Texte extrait —
Toutefois, les obstacles techniques ne manquent pas à la mise en œuvre simultanée de l'encadrement des loyers à Paris et dans l'agglomération. Chargé de compiler les données nécessaires au calcul des loyers de référence pour permettre l'encadrement, l'Observatoire des loyers de l'agglomération parisienne (OLAP) estime que ses statistiques sont « fiables » pour la capitale mais incomplètes pour la petite couronne. « Nous aurons les données exhaustives des professionnels de l'immobilier en 2015 pour les communes limitrophes », prévoit Sabine Baïetto-Beysson, présidente de l'OLAP. « En mai, nous avons fait savoir au gouvernement que nous souhaitions l'application de la mesure d'abord à Paris », ajoute-t-elle.
Les élus redoutent que Matignon s'oppose, par principe, à une extension progressive de la mesure. « L'urgence est de relancer la construction. Or l'encadrement des loyers est une mesure qui fait peur au promoteurs », rappelle Luc Carvounas, maire « vallsiste » d'Alfortville (Val-de-Marne).

Données fournies —
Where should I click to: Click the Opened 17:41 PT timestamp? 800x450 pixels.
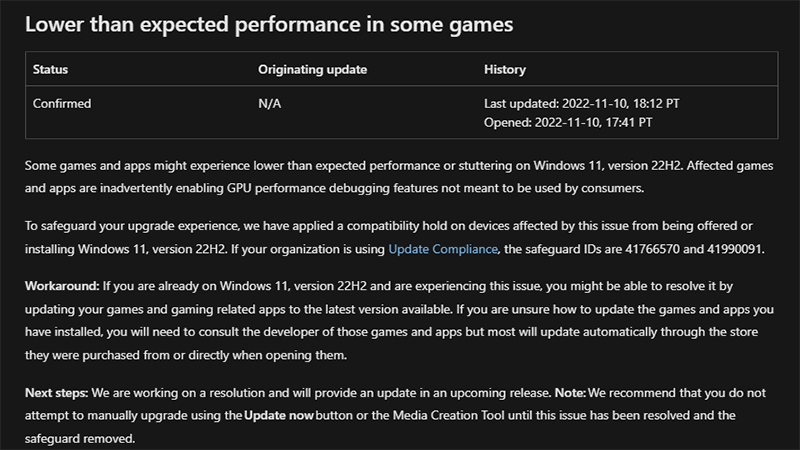[568, 122]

Votre objectif —
Relevez tous les passages entre guillemets que l'extrait sur l'encadrement des loyers attribue à l'OLAP ou à sa présidente.

Solution proposée —
- « fiables »
- « Nous aurons les données exhaustives des professionnels de l'immobilier en 2015 pour les communes limitrophes »
- « En mai, nous avons fait savoir au gouvernement que nous souhaitions l'application de la mesure d'abord à Paris »